* [Work item]:
Using the records below, repeat exactly the lines from the one holding "How do I perform: Sort" through the one holding "Given: Toggle the voice VCE 1 power button", both ends included, and no others.

* [Entries shown]:

• • • • • • •

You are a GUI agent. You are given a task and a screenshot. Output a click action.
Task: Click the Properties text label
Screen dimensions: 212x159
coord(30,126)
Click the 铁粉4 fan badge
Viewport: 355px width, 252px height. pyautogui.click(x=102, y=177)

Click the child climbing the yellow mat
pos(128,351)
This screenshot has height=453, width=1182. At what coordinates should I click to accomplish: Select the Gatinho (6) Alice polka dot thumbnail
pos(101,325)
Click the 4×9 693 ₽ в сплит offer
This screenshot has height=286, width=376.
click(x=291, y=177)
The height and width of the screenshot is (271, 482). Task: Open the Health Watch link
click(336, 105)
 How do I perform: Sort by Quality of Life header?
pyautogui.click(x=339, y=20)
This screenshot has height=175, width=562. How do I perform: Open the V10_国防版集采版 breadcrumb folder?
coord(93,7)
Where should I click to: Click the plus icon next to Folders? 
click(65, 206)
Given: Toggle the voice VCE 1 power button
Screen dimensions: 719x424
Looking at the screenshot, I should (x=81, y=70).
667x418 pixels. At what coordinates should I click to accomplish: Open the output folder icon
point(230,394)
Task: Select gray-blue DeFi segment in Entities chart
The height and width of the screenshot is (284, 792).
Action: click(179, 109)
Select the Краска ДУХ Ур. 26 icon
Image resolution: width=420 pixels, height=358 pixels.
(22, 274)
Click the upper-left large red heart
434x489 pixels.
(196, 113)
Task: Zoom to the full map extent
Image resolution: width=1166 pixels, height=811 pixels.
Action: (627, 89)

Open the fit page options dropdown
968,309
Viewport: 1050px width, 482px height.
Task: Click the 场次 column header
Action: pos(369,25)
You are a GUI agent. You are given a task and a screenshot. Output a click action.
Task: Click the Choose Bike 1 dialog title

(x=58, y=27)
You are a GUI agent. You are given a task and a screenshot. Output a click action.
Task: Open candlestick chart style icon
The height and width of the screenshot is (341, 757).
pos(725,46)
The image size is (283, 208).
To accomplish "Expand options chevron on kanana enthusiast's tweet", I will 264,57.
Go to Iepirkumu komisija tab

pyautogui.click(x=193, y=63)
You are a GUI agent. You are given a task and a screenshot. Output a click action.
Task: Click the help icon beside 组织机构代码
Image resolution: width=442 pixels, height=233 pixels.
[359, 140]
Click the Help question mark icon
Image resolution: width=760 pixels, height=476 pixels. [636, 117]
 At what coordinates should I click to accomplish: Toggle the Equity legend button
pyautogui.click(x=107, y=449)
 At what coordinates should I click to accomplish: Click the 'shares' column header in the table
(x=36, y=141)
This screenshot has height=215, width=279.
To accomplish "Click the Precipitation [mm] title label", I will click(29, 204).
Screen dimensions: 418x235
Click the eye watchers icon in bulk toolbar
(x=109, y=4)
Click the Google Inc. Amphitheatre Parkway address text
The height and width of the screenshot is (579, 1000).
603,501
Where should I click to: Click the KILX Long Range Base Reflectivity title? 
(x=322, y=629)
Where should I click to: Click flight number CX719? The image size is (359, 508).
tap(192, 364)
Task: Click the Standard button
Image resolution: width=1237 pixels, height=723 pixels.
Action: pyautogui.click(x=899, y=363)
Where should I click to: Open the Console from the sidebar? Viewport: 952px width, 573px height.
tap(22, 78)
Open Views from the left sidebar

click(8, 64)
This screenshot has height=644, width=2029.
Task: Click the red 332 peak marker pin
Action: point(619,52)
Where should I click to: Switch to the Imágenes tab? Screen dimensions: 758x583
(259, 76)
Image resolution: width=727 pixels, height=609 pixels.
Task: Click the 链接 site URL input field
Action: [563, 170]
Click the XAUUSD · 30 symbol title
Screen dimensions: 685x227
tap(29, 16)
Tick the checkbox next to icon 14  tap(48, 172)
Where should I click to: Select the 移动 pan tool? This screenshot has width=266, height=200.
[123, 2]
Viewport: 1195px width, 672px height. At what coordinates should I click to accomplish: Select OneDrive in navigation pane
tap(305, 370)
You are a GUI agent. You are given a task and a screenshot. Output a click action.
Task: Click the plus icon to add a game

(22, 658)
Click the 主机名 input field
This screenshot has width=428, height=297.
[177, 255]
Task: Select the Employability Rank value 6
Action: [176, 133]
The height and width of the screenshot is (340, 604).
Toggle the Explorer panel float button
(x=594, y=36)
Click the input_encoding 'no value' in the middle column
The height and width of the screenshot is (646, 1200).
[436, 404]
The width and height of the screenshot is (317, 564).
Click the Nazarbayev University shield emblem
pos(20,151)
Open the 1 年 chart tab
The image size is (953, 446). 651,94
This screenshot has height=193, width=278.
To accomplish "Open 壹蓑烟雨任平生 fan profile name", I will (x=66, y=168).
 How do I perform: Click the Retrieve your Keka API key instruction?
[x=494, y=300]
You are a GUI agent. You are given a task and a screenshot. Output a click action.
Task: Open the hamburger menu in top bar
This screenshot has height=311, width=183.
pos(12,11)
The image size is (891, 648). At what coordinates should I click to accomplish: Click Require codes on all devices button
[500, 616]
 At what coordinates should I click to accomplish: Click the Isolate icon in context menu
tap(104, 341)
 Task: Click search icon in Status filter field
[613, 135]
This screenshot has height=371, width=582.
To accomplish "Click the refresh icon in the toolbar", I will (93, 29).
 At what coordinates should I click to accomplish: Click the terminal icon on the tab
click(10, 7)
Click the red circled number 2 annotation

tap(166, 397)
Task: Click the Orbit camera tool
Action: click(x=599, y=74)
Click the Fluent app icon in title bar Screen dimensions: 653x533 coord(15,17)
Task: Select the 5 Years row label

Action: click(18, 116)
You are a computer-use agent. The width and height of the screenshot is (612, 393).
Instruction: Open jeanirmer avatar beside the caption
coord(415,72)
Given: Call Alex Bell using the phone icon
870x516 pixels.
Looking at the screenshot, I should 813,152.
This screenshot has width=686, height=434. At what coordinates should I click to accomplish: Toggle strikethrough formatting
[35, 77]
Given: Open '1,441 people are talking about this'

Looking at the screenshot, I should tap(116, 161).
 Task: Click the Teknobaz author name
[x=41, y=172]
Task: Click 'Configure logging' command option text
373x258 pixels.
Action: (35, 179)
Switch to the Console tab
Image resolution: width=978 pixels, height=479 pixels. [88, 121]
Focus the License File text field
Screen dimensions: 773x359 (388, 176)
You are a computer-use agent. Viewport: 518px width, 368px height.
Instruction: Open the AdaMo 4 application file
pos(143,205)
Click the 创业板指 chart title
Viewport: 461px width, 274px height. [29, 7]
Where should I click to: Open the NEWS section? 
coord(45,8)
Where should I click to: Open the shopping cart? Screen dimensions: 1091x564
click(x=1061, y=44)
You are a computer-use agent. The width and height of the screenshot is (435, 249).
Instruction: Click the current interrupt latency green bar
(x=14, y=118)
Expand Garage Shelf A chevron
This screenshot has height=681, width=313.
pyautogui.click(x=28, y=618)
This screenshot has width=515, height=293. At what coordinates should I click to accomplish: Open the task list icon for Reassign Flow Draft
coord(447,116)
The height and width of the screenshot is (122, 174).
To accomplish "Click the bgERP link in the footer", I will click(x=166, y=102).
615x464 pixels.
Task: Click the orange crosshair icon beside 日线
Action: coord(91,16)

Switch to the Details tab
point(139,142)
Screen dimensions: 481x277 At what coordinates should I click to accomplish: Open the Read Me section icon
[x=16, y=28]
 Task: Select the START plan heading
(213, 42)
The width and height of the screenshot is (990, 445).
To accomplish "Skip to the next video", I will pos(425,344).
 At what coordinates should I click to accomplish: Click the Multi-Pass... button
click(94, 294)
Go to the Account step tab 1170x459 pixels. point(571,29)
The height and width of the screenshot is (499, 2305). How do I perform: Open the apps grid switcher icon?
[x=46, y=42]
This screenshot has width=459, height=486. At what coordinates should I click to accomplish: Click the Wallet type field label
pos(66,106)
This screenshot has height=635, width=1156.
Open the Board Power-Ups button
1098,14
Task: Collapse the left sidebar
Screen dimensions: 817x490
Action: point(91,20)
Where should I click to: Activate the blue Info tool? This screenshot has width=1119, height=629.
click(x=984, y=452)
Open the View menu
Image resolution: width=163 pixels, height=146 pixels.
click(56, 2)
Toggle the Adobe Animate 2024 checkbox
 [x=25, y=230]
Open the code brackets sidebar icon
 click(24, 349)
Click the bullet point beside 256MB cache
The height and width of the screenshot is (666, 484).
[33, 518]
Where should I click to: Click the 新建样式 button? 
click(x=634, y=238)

• • • • • • •

* [Your solution]:
 How do I perform: Sort by Quality of Life header?
pyautogui.click(x=339, y=20)
This screenshot has height=175, width=562. How do I perform: Open the V10_国防版集采版 breadcrumb folder?
coord(93,7)
Where should I click to: Click the plus icon next to Folders? 
click(65, 206)
Given: Toggle the voice VCE 1 power button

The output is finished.